• _PROBLEM_
In the listing below, find the line with "Click the back", then repeat exactly every line from the top through that one.
•••••
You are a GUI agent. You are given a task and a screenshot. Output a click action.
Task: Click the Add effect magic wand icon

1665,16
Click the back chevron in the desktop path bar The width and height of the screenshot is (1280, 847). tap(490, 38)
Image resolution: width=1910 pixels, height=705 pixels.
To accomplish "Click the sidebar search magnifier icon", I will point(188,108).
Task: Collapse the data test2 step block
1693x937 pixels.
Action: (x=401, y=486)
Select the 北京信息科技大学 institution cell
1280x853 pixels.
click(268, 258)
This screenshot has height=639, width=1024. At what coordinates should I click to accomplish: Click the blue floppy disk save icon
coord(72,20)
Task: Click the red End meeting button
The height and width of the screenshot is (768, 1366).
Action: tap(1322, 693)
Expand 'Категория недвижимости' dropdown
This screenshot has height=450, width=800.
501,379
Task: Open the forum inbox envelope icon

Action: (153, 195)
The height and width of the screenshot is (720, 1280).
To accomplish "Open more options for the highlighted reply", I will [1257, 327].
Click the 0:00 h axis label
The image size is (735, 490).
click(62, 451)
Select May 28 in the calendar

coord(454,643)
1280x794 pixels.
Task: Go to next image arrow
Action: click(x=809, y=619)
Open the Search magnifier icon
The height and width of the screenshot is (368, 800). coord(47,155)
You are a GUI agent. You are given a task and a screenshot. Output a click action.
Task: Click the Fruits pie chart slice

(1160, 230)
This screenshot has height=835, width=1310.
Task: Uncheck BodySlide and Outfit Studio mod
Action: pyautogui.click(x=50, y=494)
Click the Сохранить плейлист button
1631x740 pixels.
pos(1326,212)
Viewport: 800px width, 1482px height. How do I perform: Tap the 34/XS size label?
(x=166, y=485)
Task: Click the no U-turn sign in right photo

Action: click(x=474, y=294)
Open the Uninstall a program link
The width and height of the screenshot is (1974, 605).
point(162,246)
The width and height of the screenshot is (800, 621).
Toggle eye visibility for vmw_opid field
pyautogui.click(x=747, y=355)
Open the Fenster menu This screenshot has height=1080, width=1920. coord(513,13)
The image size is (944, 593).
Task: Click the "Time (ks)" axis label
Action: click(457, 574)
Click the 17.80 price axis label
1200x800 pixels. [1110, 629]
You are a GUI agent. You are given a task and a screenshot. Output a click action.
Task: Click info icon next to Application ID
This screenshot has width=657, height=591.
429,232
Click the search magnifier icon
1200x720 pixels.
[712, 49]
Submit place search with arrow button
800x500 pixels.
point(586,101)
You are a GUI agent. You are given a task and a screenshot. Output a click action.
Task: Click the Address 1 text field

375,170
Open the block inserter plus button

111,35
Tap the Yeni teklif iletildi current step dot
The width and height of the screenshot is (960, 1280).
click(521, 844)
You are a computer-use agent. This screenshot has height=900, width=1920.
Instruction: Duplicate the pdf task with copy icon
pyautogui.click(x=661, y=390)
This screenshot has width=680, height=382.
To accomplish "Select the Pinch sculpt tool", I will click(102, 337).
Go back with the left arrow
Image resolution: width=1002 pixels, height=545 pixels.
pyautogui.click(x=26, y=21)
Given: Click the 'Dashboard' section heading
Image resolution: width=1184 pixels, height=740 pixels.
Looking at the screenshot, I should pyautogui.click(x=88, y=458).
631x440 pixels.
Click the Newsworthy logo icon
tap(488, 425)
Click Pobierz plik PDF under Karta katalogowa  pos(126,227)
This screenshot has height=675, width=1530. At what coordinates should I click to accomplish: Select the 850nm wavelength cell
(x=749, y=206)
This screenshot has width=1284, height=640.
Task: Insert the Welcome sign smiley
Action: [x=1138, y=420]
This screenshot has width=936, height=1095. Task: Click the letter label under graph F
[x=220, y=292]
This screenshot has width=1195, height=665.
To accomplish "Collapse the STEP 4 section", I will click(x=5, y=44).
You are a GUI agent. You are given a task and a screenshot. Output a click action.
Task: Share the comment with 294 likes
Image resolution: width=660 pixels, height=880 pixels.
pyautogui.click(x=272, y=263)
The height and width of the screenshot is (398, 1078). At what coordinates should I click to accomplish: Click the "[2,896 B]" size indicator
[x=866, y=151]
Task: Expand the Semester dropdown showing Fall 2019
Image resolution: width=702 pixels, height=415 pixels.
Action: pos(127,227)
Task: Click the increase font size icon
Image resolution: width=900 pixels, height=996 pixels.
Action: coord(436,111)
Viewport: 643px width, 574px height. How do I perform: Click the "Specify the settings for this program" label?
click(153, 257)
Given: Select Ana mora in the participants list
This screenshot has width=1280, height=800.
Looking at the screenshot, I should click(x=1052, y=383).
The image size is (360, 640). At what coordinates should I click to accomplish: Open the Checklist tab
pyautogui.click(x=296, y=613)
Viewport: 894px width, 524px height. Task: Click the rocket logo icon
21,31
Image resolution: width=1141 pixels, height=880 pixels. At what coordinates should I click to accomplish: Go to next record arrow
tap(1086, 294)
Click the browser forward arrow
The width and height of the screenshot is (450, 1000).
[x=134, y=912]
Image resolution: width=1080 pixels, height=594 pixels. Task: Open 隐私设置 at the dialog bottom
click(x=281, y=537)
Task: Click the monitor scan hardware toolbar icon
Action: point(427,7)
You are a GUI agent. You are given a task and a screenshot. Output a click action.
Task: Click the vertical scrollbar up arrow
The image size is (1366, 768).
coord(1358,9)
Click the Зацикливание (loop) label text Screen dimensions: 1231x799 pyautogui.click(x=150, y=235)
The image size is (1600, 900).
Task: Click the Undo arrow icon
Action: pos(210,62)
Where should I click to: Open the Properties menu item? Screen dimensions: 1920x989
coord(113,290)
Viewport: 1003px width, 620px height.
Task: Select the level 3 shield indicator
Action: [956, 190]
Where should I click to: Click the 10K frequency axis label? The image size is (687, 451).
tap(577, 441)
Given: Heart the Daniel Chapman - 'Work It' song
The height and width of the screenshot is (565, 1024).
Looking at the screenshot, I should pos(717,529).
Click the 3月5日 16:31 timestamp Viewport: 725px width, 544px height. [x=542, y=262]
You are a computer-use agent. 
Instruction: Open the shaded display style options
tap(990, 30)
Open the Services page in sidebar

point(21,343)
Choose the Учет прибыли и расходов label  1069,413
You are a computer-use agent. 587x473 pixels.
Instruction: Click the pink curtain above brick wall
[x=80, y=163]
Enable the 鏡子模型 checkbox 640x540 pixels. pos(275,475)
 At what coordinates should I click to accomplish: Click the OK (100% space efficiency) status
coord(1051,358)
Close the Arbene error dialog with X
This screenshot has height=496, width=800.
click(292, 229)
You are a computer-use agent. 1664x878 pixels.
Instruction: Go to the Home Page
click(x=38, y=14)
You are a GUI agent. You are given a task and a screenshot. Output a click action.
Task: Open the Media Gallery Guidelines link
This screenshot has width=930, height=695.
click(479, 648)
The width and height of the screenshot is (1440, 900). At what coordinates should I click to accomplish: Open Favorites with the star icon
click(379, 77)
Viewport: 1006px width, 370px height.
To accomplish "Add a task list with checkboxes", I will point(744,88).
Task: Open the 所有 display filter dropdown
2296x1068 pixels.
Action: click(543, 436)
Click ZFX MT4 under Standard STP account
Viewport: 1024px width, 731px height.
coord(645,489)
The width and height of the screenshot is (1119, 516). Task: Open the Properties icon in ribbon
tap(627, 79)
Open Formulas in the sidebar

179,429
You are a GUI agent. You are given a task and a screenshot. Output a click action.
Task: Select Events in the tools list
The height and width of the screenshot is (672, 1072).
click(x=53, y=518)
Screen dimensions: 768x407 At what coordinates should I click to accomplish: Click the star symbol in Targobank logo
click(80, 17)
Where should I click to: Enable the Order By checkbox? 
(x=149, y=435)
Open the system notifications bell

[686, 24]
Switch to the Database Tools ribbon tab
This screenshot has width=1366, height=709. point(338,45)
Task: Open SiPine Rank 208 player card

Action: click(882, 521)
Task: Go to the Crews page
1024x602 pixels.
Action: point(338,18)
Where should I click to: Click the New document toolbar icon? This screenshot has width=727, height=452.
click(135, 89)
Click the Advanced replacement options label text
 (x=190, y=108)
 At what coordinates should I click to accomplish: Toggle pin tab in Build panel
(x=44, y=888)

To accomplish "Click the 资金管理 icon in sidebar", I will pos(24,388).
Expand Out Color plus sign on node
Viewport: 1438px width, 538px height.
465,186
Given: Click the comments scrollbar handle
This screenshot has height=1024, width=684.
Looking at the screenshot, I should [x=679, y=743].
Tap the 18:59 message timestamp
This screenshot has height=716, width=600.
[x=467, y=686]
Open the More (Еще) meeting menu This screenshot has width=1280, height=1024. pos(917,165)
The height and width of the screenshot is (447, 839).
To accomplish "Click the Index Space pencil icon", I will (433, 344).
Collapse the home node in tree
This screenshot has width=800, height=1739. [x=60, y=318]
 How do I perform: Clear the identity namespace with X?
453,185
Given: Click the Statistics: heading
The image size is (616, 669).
•••••
• _TASK OUTPUT_
You are a GUI agent. You are given a task and a screenshot. Output a click action.
Task: Click the Add effect magic wand icon

1665,16
Click the back chevron in the desktop path bar The width and height of the screenshot is (1280, 847). tap(490, 38)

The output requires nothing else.